- _PROBLEM DETAILS_
Exactly as written, transcribe the lines that run from the one containing "Martial Arts (432, 66)" to the end of the records below.

- _INPUT DATA_
----
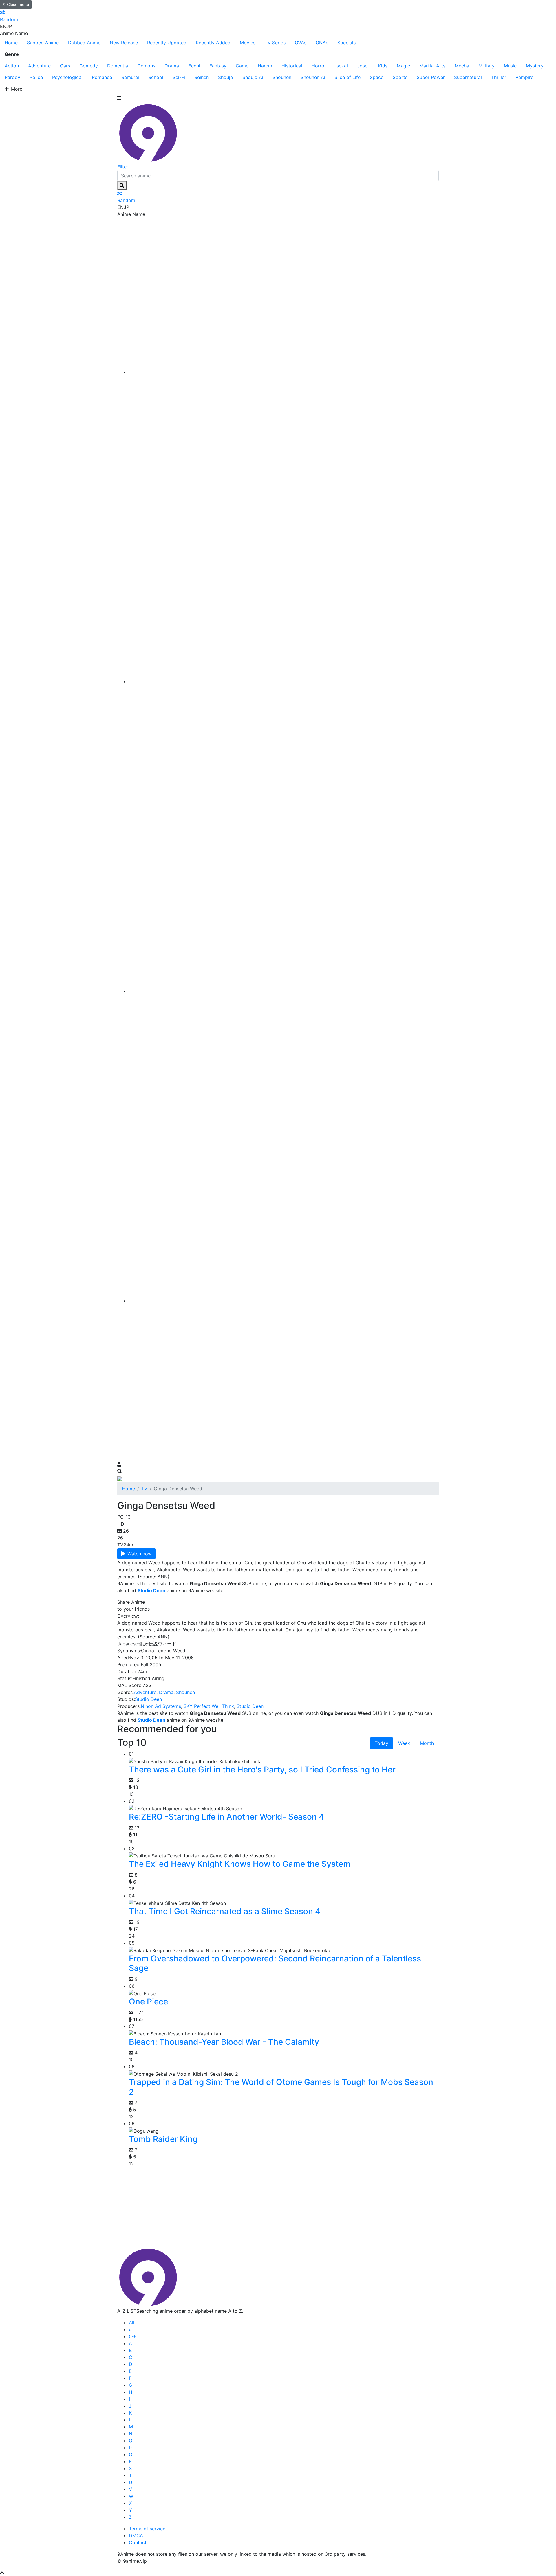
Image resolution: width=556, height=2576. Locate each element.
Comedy (88, 66)
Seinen (201, 77)
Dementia (117, 66)
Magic (403, 66)
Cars (65, 66)
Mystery (535, 66)
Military (486, 66)
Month (427, 1743)
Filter (122, 167)
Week (404, 1743)
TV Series (275, 42)
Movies (247, 42)
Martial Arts (432, 66)
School (155, 77)
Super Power (431, 77)
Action (12, 66)
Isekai (341, 66)
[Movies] (284, 681)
----
- _COMPLETED EXERCISE_
Martial Arts (432, 66)
School (155, 77)
Super Power (431, 77)
Action (12, 66)
Isekai (341, 66)
[Movies] (284, 681)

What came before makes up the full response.